◆ TAREA BREVE A
En el texto sobre Maradona, ¿a qué país le arrebató Argentina la copa mundial?

◆ TEXTO DE LECTURA

Monolito Maradona
Daniel Pem (México)Es un tanto simpática toda la efervescencia que se ha ido generando en torno a personajes tan espectaculares y míticos como es el caso de Diego Armando Maradona, una vida aturdida como lo que de ella hay en la velocidad de una carrera deportiva así sea en su relación con la fama, se expone de modo condensado en tres relatos centrales: su carrera excepcional como futbolista, el triunfo apoteósico que consigue brindarle al pueblo argentino a través de una copa mundial que termina arrebatándole a Alemania llevándose de paso a Inglaterra en los cuartos de final, y finalmente su decadencia simplificada en la particular afición por la cocaína.
Poco más o menos se sabe, más allá de quienes son hinchas y se encuentran realmente extasiados por su no muy compleja personalidad. Y ahora que él ha muerto, vuelve a renacer de manera paródica sobre aquella figura arquetípica de la monarquía –el rey ha muerto, viva el rey–, en la que la muerte simbólicamente le vino muy bien pues varios fanáticos pueden revivir el glorioso recuerdo de su triunfo por encima de los continuos escándalos a los que se expuso en sus últimos años.

◆ MATERIAL DE TRABAJO

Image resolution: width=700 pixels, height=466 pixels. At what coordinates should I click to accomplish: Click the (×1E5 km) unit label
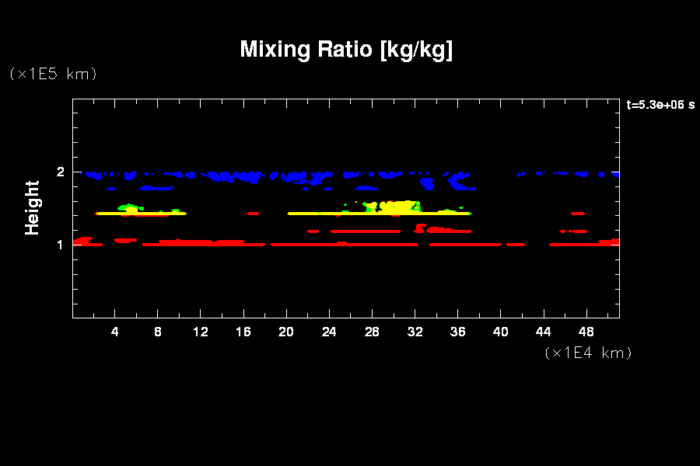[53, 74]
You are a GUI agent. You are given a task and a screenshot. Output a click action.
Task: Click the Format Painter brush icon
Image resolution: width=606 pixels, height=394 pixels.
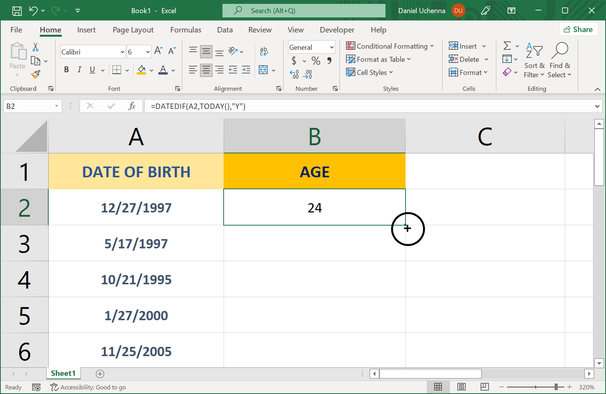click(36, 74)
...
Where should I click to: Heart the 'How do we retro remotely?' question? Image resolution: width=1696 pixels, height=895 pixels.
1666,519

◆ TAREA BREVE B
Extrae de los registros cada línea que contenga la palabra "width".

◆ RESPUESTA ESCRITA A
A Alemania.

◆ RESPUESTA ESCRITA B
Image resolution: width=700 pixels, height=466 pixels. At what coordinates should I click to accomplish: Click the (×1E5 km) unit label
Image resolution: width=606 pixels, height=394 pixels.
Where should I click to: Heart the 'How do we retro remotely?' question? Image resolution: width=1696 pixels, height=895 pixels.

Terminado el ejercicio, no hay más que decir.